L'ANALISI
29 Giugno 2024 - 05:25
Ancorotti, Capelletti, Zagni, Ventura, Foggetti
CREMONA - Dopo le bordate, il silenzio. la direttiva partita dall’alto è: «I panni sporchi si lavano in famiglia». La prima a chiedere che «ora si apra un percorso di riflessione nel centrodestra e in particolare in Fratelli d’Italia» è stata Chiara Capelletti, neo consigliera comunale eletta per il partito di Giorgia Meloni con 267 voti di preferenza. Ma per ora tutto tace, e il silenzio è assordante. Fratelli coltelli, verrebbe da dire, visto che nel partito cremonese di Giorgia Meloni ci si prepara a una resa dei conti che non lascerà indenni gli interessati. Le parole, taglientissime, sono quelle del senatore di Fdi, Renato Ancorotti, che, facendo riferimento, da buon imprenditore, al mondo del business, aveva detto: «La leadership è una dota innata, non un privilegio di vendita. Spetta all’amministratore delegato rispondere in prima persona degli insuccessi dell’impresa».
La metafora imprenditoriale si cala nella sfera politica come una spada di Damocle che pende su una persona, in particolare: Marcello Ventura, presidente provinciale di Fratelli d’Italia. Il divorzio era noto ormai da qualche mese: nello specifico, da quando, a febbraio, Ancorotti aveva dato il proprio endorsement alla candidatura a sindaco di Alessandro Portesani, con qualche pesante ‘ma’. Rilevando, cioè, che il primo partito del centrodestra, pur forte dei suoi consensi, non era riuscito a generare un candidato politico. Un dato significativo, che aveva messo da subito in dubbio il modus operandi della classe dirigente di Fdi, accusata di essersi mossa troppo tardi per trovare un candidato.
Eppure, nelle pur dure parole di Ancorotti, la sconfitta non è responsabilità del candidato, che anzi viene assolto e lodato dal senatore: «La sua campagna è stata esemplare». Il bersaglio, infatti, non è il candidato, ma chi l’ha scelto, secondo Ancorotti, escludendo figure politiche spendibili interne al partito per meri conflitti intestini. Leggi alla voce Capelletti, ritenuta, prima di febbraio, tra i papabilissimi di Fdi per sfidare Virgilio alle comunali. Ora Capelletti chiede l’apertura di un confronto interno.

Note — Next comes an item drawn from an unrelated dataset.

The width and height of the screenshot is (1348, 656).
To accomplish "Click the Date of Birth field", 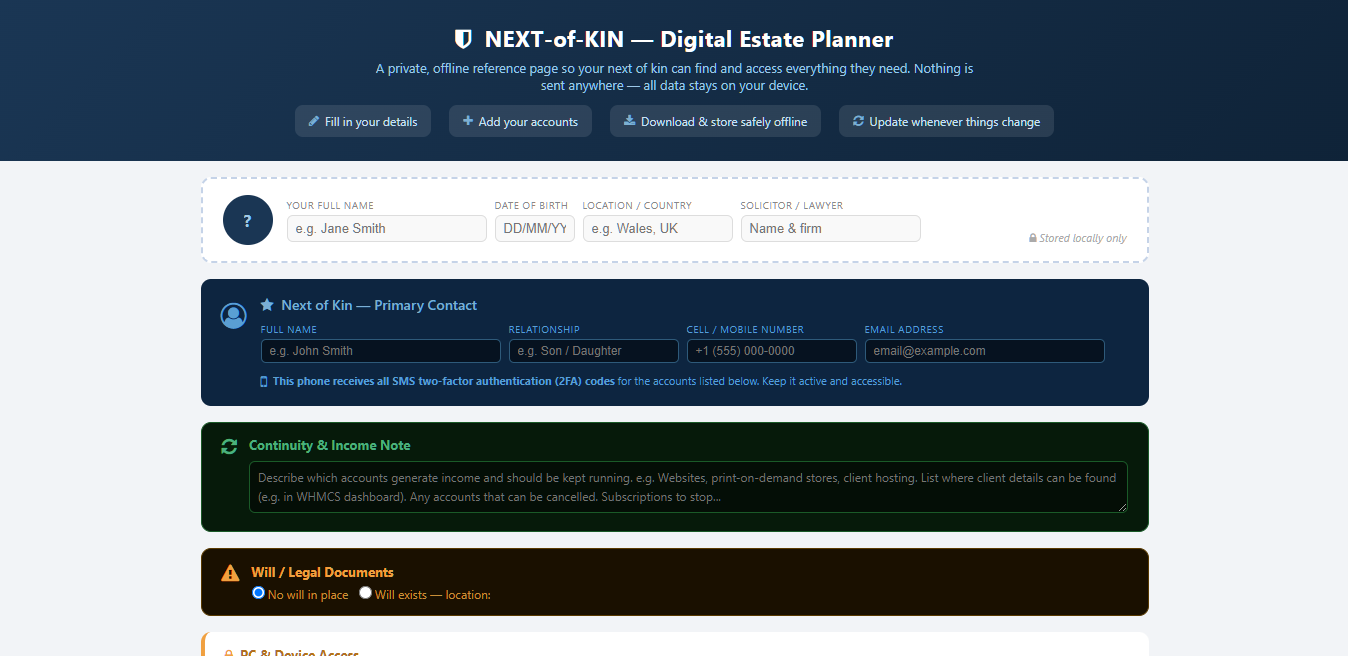I will tap(534, 228).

Allo stesso modo, Alessandro Zagni, altro papabile avversario di Virgilio fino a qualche mese fa e grande assente di questa campagna elettorale, si è chiesto perché non si sia optato per un candidato politico, data la forte onda di consensi per il centrodestra alle europee, che avrebbero dovuto trascinare la coalizione anche a livello locale. Ancorotti usa termini inequivocabili: «Individualismi ostinati», «aria irrespirabile». La partita più scottante era quella del capoluogo, dove, nello stesso giorno delle europee, Fratelli d’Italia ha perso duemila voti, pari all’otto per cento dei consensi, anche se pesano, in parte, altre sconfitte, da Casalmaggiore, dove Fdi è rimasta senza consiglieri, a Castelverde, dove si correva separati dal resto del centrodestra, con il candidato Mauro Cenicola, braccio destro di Ventura. Ancorotti ha parlato anche di «una regia occulta. Le scelte chiave di questa campagna elettorale sono state ispirate da qualcuno che opera al di là del perimetro del partito».
E fioccano le ricostruzioni. In Fdi, dopo le parole del senatore, cadute come una bomba atomica sulla dirigenza locale, nessuna prende parola. Non si aggiungono commenti e si sente un certo disagio. Qualcuno manifesta una certa amarezza per l’affondo di Ancorotti, fin troppo esplicito. Ventura, dal canto suo, interpellato, ha preferito non rilasciare dichiarazioni, ma il malumore è evidente. Ma le bordate di Ancorotti sembrano indirizzate anche al segretario cittadino Stefano Foggetti. Interpellato, anche lui non risponde perché aspetta di confrontarsi internamente per valutare le ragioni della sconfitta.